→ DOCUMENT SEGMENT
---------------
Best for: Finding musicians and DJs
Though it’s not too hard to find wedding singers on Yelp, Gigmasters offers an extra round of reviews, plus the number of times the musicians have been booked through them. You’ll probably feel more comfortable booking DJ Shadough knowing he’s done this 36 times before. If you end up booking someone through the site and he or she flakes for some reason, Gigmasters offers a full refund and a promise it will try to find you someone new. There’s a booking fee, but you can filter for only acts that will pay it themselves. You can also find photographers, bartenders, and other vendors, but there are far fewer reviews for these types of professionals.
$36 to $69
Best for: Creating a website and app
If you’d rather have all the heavy-lifting of creating a website done for you, plus create an app for your guests to download, Appy Couple is a pretty good option. The designs are attractive, and the RSVP feature is pretty powerful. If you want to save on postage and ditch the response cards in favor including the link on your non-luddite friends’ and family members’ invites, it pays for itself.
The Knot and Wedding Wire
Best for: Finding venues, vendors, and caterers
Each site has sections dedicated to venues, but neither is exhaustive. However, they both have reviews from brides and grooms who have been there, done that, which is useful. The Hitch is a site dedicated to finding the perfect locale, but at least in Portland, it left lots of options out and the listed prices weren’t always consistent with our research. Though it’s actually made for event planners, Cvent has a pretty comprehensive venue list that you can search for free.
---------------
→ AVAILABLE DATA

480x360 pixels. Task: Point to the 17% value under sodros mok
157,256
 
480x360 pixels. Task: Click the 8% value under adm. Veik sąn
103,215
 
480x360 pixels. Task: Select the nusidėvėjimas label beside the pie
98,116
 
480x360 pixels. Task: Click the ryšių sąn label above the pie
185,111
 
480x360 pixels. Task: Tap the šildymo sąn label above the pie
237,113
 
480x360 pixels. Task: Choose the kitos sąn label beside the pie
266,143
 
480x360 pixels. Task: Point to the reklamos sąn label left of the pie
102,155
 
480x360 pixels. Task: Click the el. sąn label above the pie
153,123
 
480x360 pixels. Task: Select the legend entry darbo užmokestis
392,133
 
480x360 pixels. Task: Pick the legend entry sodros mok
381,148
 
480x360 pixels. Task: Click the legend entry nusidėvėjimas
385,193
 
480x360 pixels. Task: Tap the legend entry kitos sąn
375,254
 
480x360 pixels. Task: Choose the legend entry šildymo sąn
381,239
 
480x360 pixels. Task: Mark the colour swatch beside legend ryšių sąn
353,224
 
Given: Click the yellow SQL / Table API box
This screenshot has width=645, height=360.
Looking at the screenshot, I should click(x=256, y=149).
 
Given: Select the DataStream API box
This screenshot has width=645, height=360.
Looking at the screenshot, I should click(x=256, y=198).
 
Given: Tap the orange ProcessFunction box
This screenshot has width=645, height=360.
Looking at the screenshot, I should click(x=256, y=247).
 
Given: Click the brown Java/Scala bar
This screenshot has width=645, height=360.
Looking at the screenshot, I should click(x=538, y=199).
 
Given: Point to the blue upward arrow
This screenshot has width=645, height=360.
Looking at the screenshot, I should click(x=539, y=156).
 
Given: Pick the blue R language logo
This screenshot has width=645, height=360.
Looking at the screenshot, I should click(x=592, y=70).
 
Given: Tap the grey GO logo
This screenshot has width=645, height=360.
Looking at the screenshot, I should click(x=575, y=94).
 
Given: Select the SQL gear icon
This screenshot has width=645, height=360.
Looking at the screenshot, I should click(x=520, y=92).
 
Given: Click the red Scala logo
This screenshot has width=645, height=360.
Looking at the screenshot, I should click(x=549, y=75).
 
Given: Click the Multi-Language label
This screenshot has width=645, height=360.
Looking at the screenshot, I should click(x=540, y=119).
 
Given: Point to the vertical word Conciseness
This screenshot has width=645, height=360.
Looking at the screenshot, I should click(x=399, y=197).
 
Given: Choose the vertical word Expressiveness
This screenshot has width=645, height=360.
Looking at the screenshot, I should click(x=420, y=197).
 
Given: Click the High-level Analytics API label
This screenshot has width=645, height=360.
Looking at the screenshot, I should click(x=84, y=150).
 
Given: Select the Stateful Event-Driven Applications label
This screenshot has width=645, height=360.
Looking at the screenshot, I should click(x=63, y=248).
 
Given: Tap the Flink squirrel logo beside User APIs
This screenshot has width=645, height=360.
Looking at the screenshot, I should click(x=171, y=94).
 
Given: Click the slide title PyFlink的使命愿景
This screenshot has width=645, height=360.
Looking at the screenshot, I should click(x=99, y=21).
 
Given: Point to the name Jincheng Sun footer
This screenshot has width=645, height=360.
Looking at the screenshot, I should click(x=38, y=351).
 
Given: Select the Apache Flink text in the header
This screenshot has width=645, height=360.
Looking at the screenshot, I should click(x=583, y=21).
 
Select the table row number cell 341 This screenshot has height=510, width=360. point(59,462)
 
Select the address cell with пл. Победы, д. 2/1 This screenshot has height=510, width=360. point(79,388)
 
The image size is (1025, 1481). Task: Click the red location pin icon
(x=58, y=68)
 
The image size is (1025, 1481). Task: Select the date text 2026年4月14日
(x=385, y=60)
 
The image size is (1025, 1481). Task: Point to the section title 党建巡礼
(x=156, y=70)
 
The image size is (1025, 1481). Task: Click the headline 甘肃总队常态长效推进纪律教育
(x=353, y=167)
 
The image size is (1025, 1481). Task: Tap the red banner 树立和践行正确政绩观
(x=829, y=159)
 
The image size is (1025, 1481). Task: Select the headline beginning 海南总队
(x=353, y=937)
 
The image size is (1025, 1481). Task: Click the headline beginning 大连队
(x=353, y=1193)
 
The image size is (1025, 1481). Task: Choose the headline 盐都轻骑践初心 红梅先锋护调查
---------------
→ EXERCISE
Continue the text on wedding planning websites from the point where it stops.

→ TASK OUTPUT
Best for: Creating a registry
Since a lot of couples live together before moving in, they might not need a slew of kitchenware. Still, it’s nice to upgrade from the Teflon pan you’ve had since college, and Zola is prettier than Amazon. It also lets you register for cash, honeymoon expenses, and experiences, like a cooking class or snorkeling lesson. It does charge you a transaction fee for some of these, however. If your main focus is paying for your honeymoon, Honeyfund is a good option, too. Not only does it break down exactly what guests are giving you money for (your Uncle Charles might grumble less if he knows the $50 he’s sending is going towards your whale-watching tour), it doesn’t collect any fees for the cash or checks your guests send. If they use their credit card to deposit funds, however, PayPal will charge a transaction fee.
Paperless Post and Minted
Best for: Creating invites
Since many people’s last party invites were probably sent via text or Facebook, lots of them want to reclaim the lost art of mailing something for their wedding invitations. Others don’t. Paperless Post is perfect if you want to do a mix of both, because you can get both online and print versions of your invitations. Minted just has lots of options and can provide inspiration for those making their own. If you are DIY-ing it, CatPrint can print them out for you.
$25 to $50
Best for: Changing your name
Who knew there were so many steps to changing a name? Anyone taking on a new moniker who’s worried about missing a crucial step or two can use HitchSwich. The company offers an at-home package or one with a little more hand-holding.